§ **Problem description**:
Please copy the records word for word, from the line containing "Where should I click to: Click the System" through the end of the records, both ends included. Leave the pictures out of your copy.

--- begin Records for the exercise ---

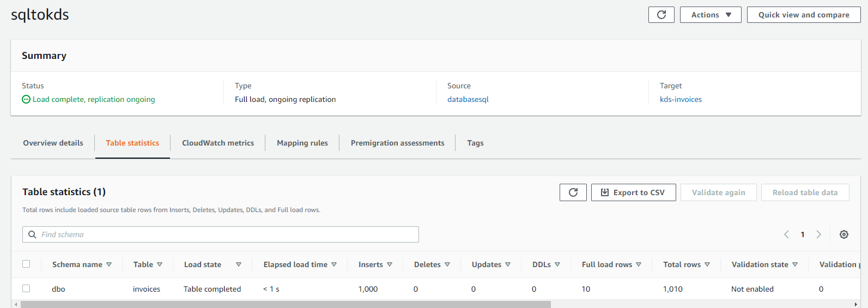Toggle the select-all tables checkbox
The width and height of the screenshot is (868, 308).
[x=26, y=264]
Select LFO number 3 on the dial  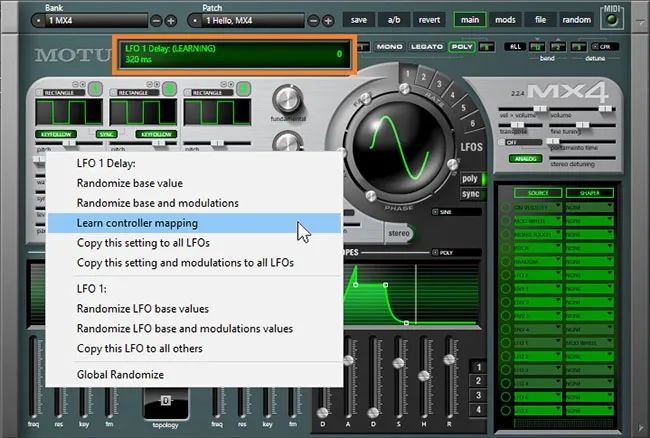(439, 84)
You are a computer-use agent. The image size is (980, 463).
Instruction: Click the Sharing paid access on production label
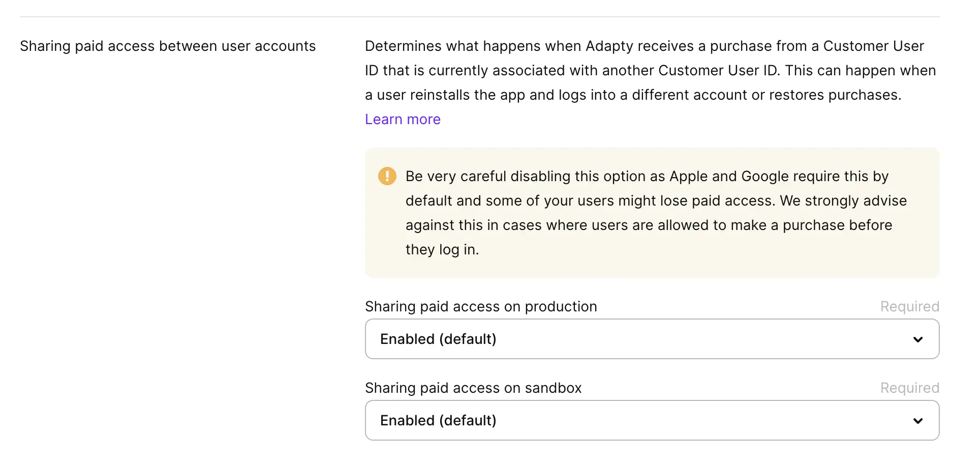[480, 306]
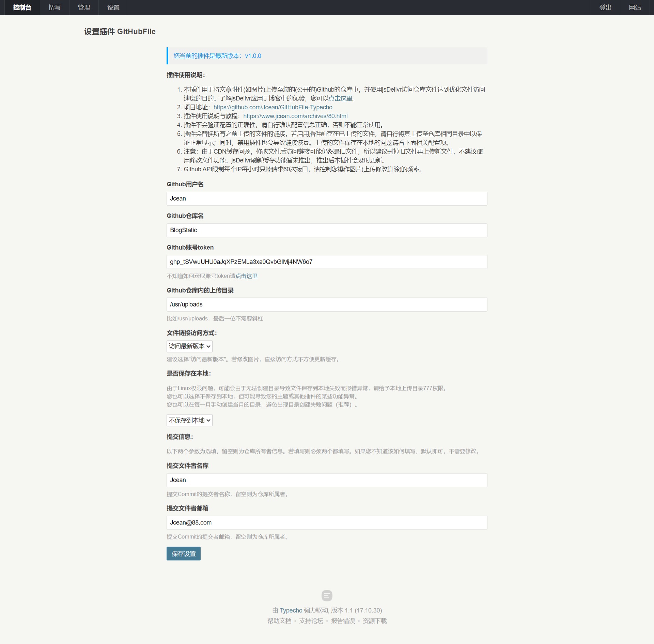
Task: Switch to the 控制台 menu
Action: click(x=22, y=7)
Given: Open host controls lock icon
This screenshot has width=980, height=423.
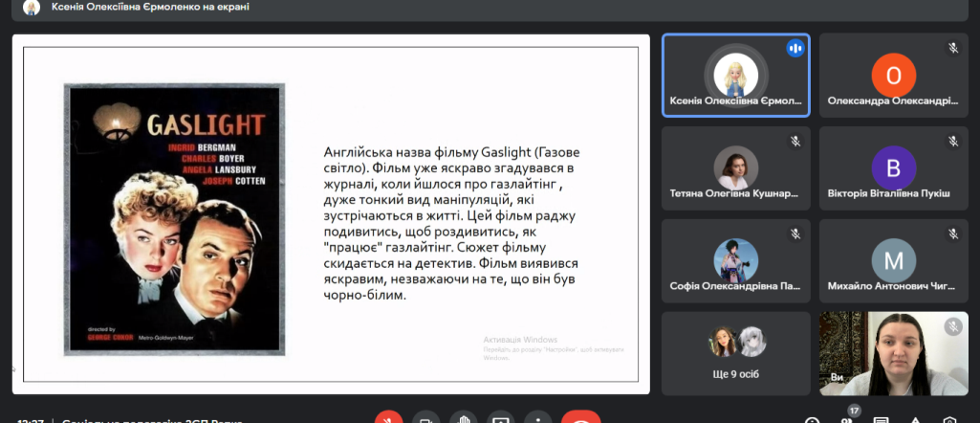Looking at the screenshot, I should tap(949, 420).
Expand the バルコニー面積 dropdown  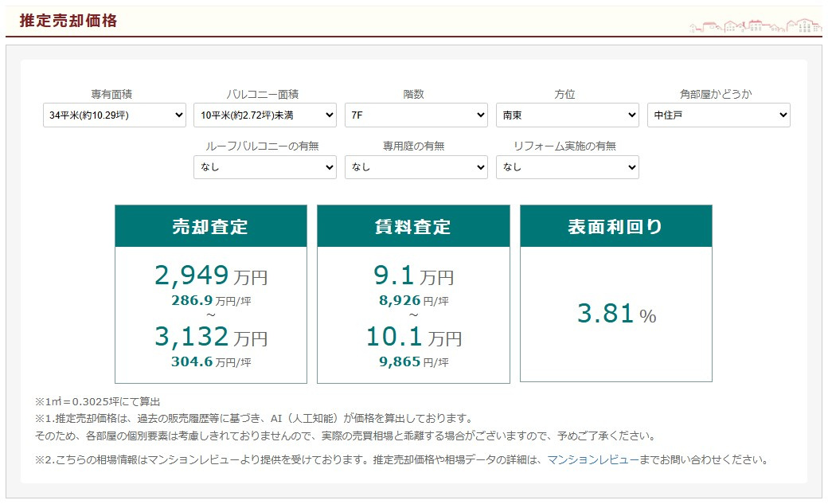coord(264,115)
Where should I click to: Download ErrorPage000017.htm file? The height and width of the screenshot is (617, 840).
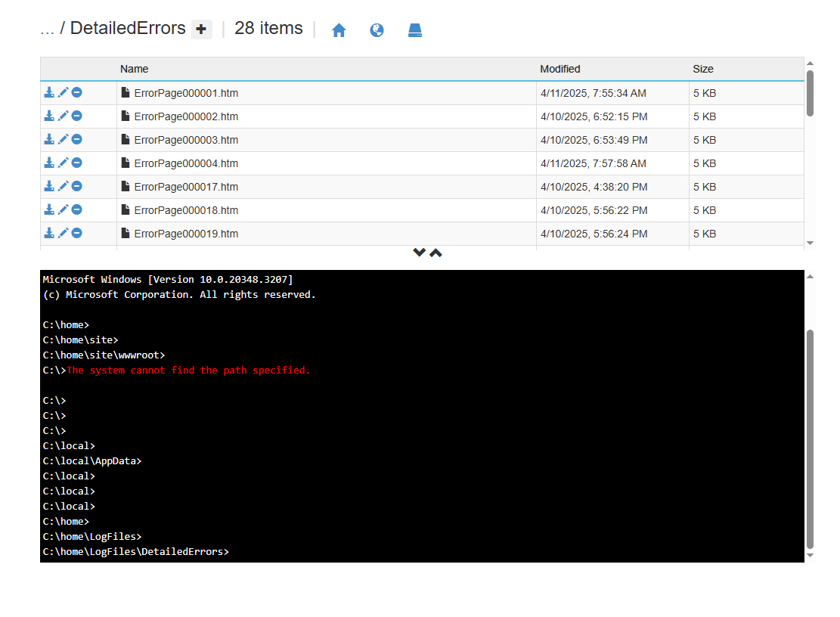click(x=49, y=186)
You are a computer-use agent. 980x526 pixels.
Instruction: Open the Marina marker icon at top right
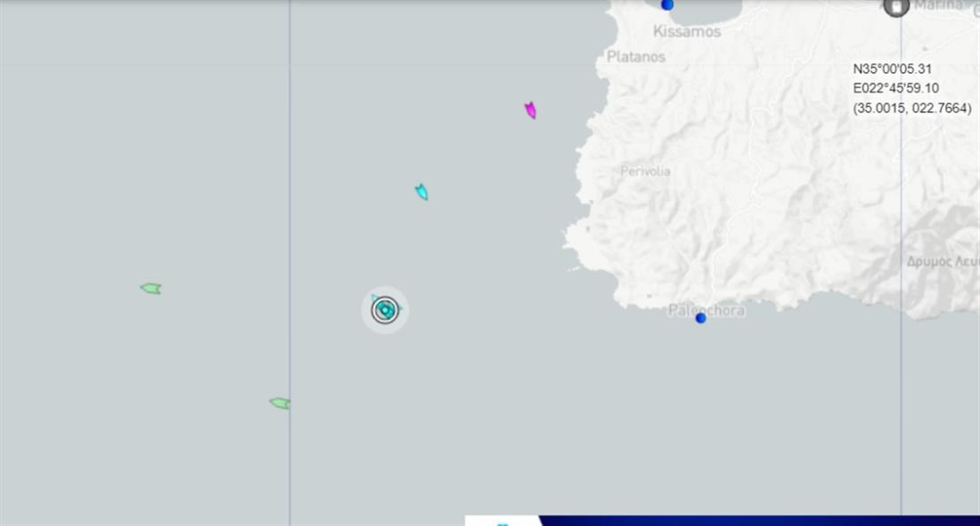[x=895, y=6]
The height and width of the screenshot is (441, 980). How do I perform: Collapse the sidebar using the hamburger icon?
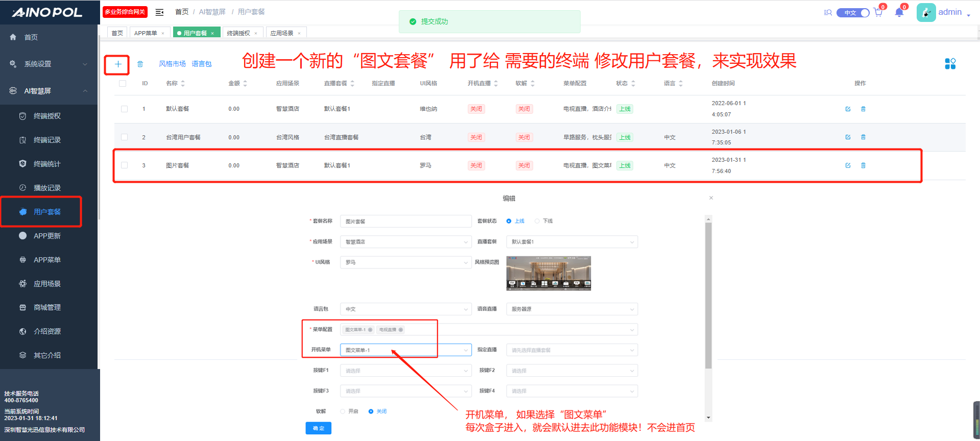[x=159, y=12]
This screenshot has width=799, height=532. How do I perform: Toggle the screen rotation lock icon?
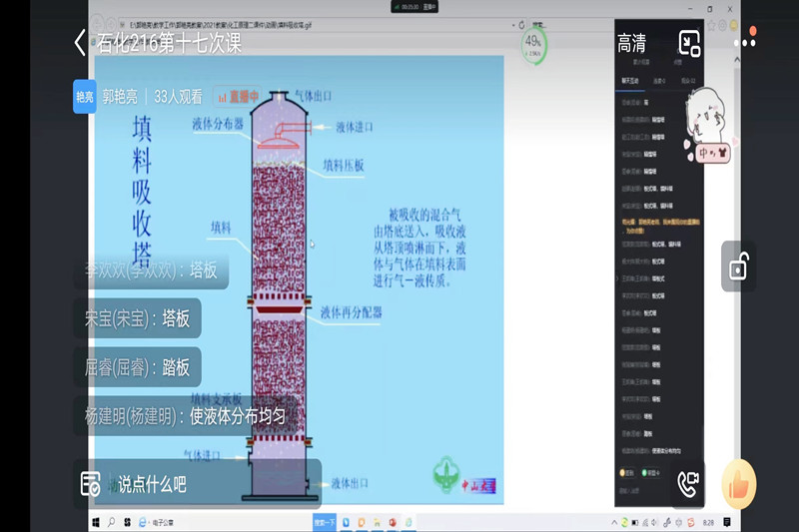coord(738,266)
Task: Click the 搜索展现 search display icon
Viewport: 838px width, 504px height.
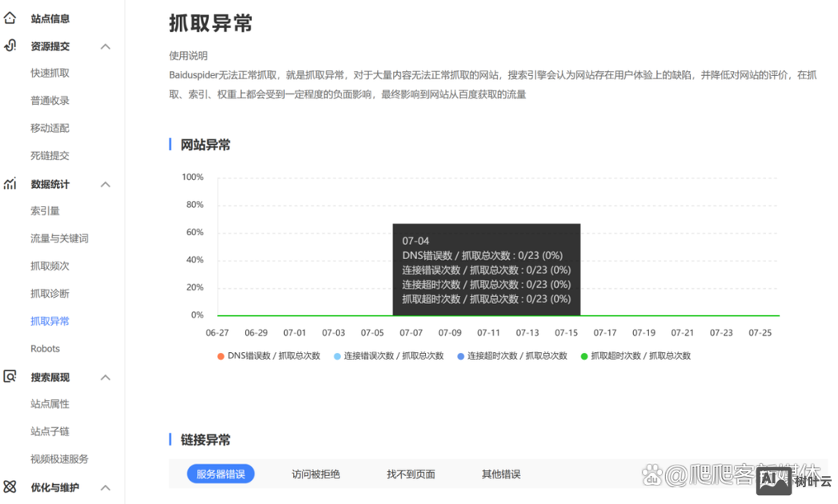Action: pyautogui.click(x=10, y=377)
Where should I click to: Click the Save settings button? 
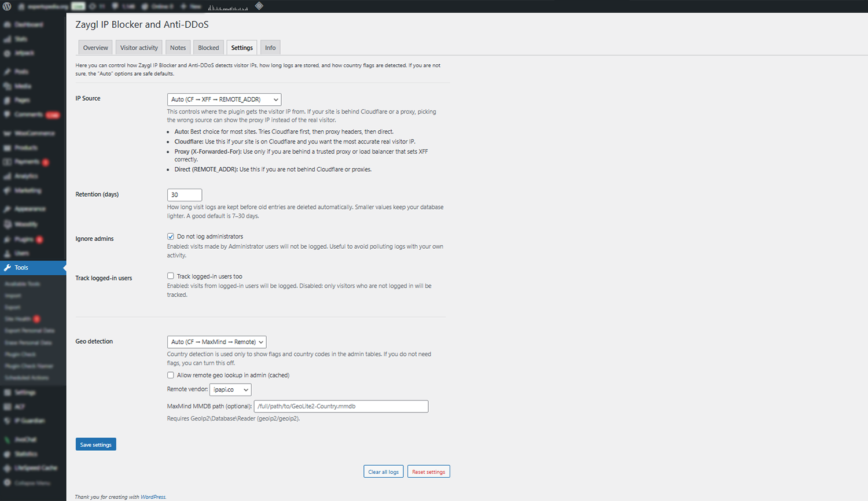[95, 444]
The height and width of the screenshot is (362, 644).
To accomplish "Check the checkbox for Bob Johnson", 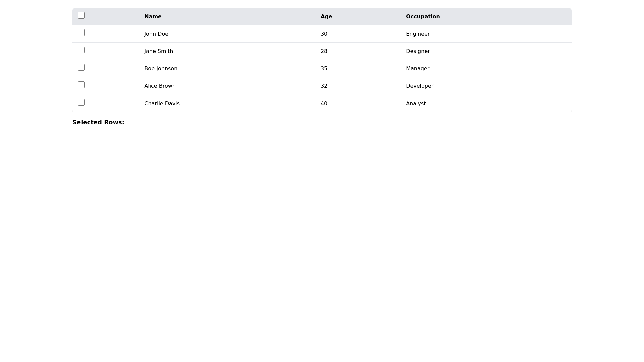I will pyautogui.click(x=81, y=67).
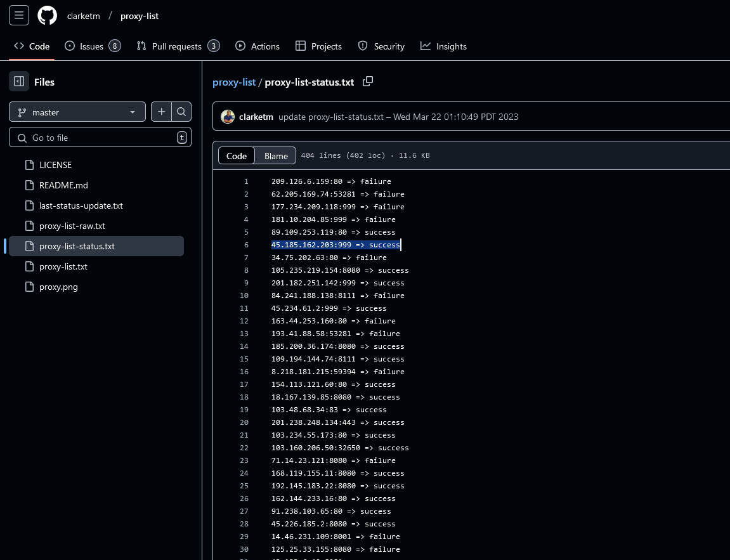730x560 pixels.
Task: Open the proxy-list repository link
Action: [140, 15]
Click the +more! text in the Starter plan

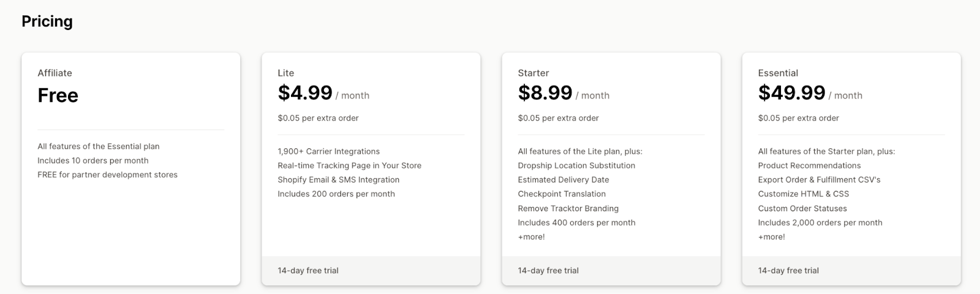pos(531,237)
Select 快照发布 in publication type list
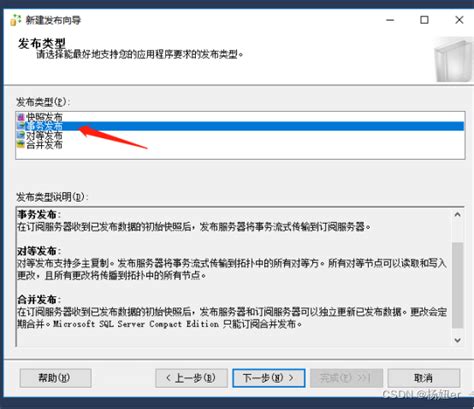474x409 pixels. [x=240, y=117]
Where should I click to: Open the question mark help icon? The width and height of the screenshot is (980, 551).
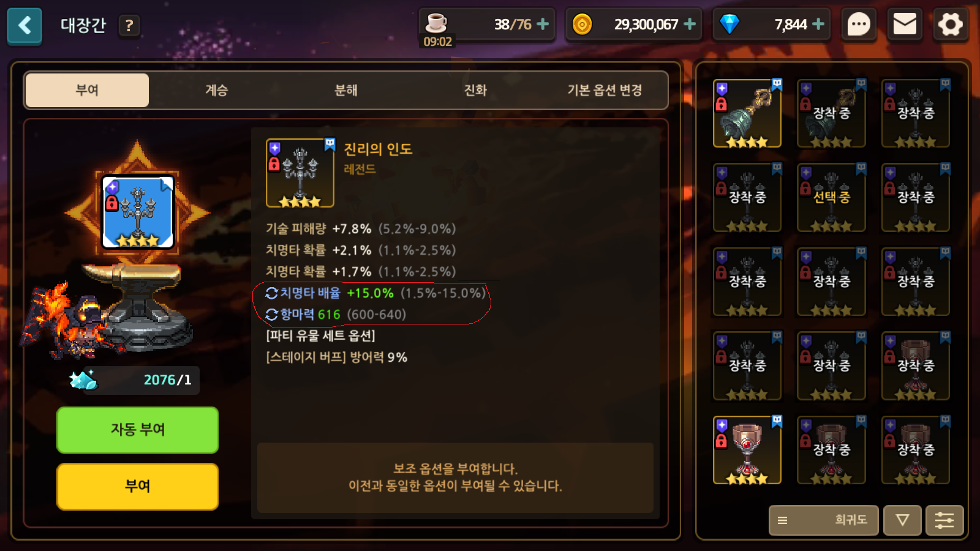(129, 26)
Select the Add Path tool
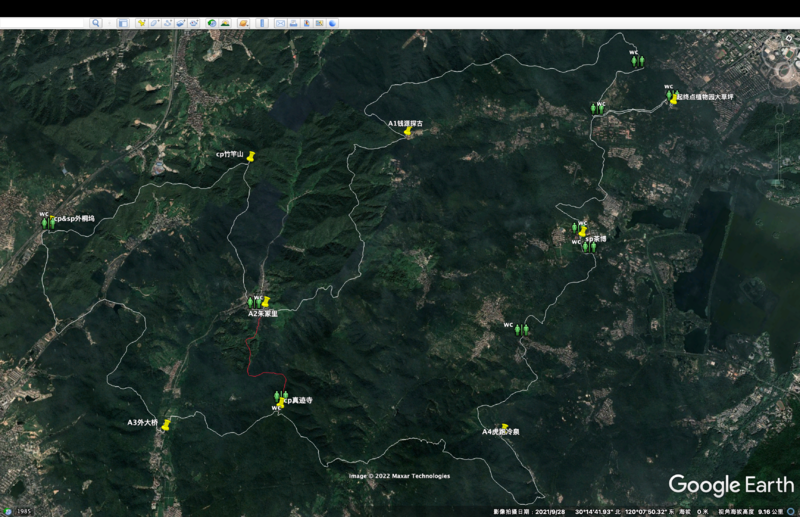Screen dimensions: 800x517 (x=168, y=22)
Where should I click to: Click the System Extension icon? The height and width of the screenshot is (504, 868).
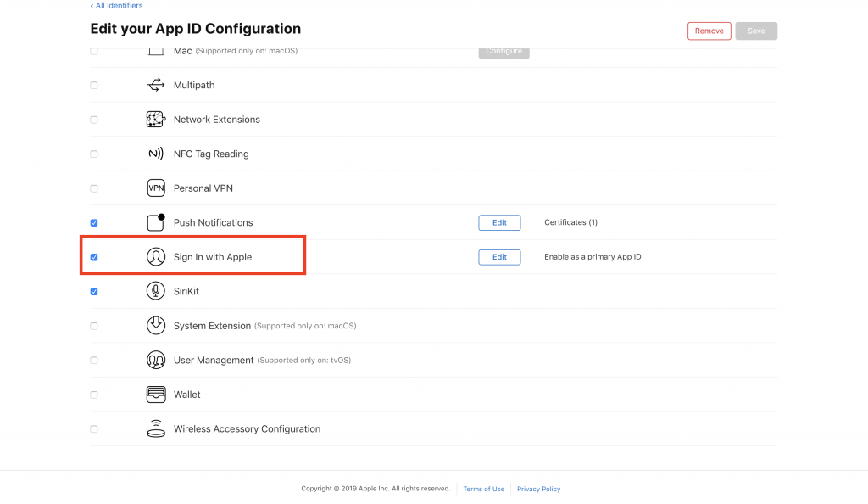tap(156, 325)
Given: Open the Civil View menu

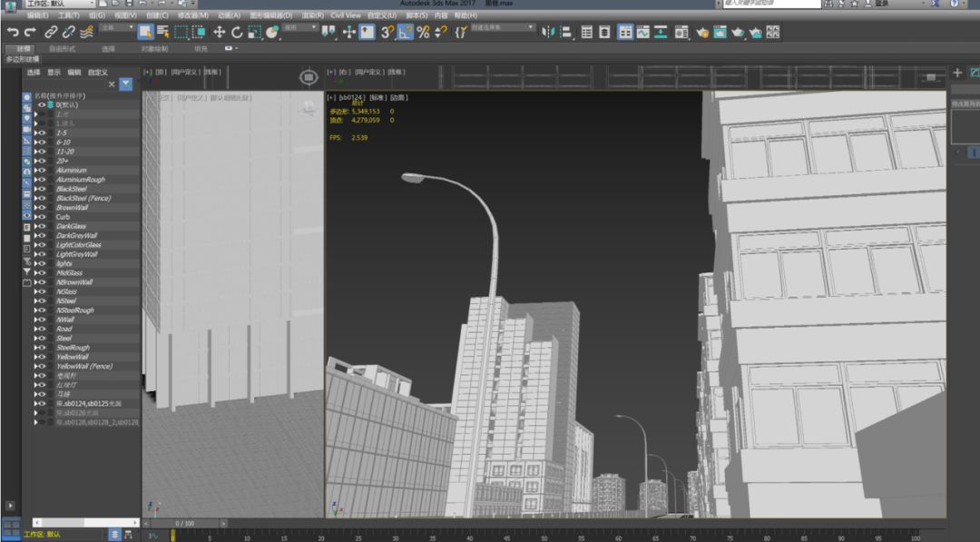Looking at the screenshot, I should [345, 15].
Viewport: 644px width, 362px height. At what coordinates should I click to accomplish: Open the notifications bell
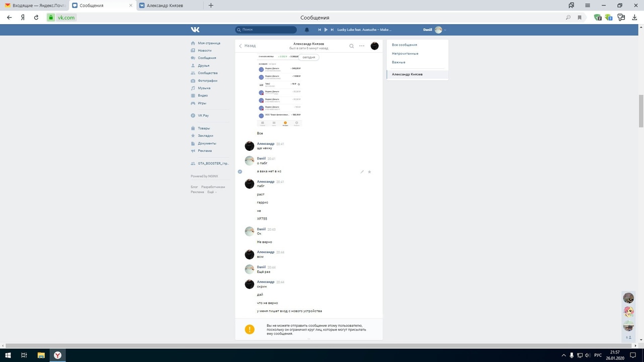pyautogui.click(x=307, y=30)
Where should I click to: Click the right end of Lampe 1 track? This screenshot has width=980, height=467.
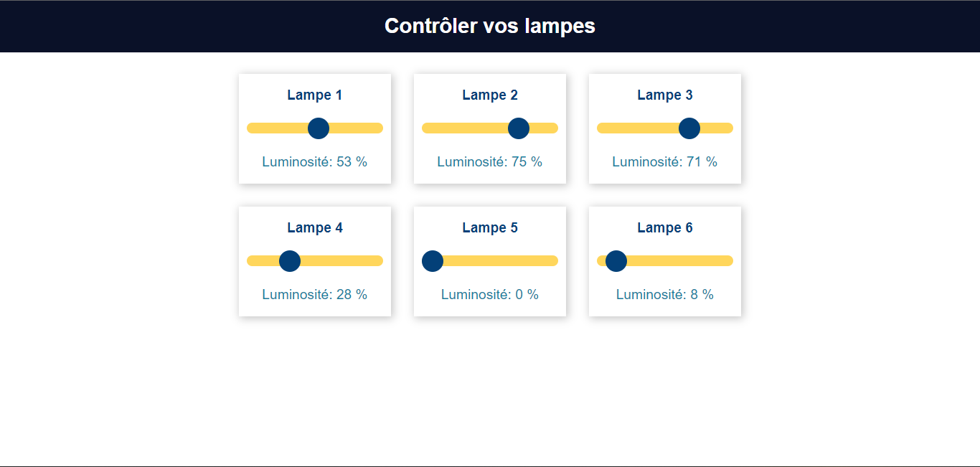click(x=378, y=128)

--- end Records for the exercise ---

§ **Result for this exercise**:
Where should I click to: Click the System Extension icon? The height and width of the screenshot is (504, 868).
tap(156, 325)
Given: Open the Civil View menu

Looking at the screenshot, I should [345, 15].
Viewport: 644px width, 362px height. At what coordinates should I click to accomplish: Open the notifications bell
pyautogui.click(x=307, y=30)
Where should I click to: Click the right end of Lampe 1 track? This screenshot has width=980, height=467.
click(x=378, y=128)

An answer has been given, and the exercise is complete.